◆ Source passage ◆
2018-08-26

It’s the trees first of all, three hundred sixteen of them, sprawled over 62-hectares of green campus—massive acacias of the kind of towering presence that catches the eye for the way they seem to add shape to the skyline, for the wizened look about them that gives you a distinct feeling they know history, for the abundance of foliage that abounds with birds. When you think of Silliman University in Dumaguete City, Negros Oriental, you begin always with the acacia trees.



Begin, for example, by walking down Hibbard Avenue from the university portals that face downtown Dumaguete. Just a few meters away, you stop and this is the sight that catches you: a field of green, rolling towards where the outlines of Mount Talinis are, terminates at the western end with the sight of the ornate Silliman Church, an American Gothic affair in white that stretches towards the sky. Embracing all of this are the acacia trees that line both sides of this quadrangle of green. And it all seems so postcard-perfect, this marriage of trees and field and architecture, framed by the cobalt blue of Visayan skies and the trace of Cuernos de Negros in the distance.

◆ Data listing ◆
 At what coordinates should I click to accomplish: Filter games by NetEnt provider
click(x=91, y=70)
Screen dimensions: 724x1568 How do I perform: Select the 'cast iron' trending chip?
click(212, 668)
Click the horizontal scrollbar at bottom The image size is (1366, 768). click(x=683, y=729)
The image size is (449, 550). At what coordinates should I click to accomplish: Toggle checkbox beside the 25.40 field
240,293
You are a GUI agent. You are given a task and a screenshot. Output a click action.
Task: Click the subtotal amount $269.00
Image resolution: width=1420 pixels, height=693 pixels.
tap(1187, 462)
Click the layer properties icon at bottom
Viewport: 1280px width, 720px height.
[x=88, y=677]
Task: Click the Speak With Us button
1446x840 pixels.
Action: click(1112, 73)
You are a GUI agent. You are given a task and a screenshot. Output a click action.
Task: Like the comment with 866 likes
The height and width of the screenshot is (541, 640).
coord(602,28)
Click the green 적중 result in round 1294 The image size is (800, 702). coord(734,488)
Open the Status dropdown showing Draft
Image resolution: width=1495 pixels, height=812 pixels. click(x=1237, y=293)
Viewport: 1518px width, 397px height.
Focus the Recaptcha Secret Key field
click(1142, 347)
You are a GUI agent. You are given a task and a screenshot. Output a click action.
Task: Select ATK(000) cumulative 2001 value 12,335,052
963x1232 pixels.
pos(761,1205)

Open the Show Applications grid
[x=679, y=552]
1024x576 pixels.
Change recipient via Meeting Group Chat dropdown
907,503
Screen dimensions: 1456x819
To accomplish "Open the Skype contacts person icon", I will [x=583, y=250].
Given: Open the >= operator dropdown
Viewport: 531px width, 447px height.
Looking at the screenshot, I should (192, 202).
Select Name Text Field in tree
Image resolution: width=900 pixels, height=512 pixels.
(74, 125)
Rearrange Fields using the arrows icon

◆ Required tasks ◆
(a) Could you transcribe the passage on Silliman's acacias, starting with "It’s the trees" and going on through "the acacia trees."?
(b) What is the Spanish for this sentence from the passage on Silliman's acacias: "When you think of Silliman University in Dumaguete City, Negros Oriental, you begin always with the acacia trees."

◆ Task-by-task results ◆
(a)
It’s the trees first of all, three hundred sixteen of them, sprawled over 62-hectares of green campus—massive acacias of the kind of towering presence that catches the eye for the way they seem to add shape to the skyline, for the wizened look about them that gives you a distinct feeling they know history, for the abundance of foliage that abounds with birds. When you think of Silliman University in Dumaguete City, Negros Oriental, you begin always with the acacia trees.

(b) Cuando piensas en la Universidad Silliman en la ciudad de Dumaguete, Negros Oriental, siempre empiezas por las acacias.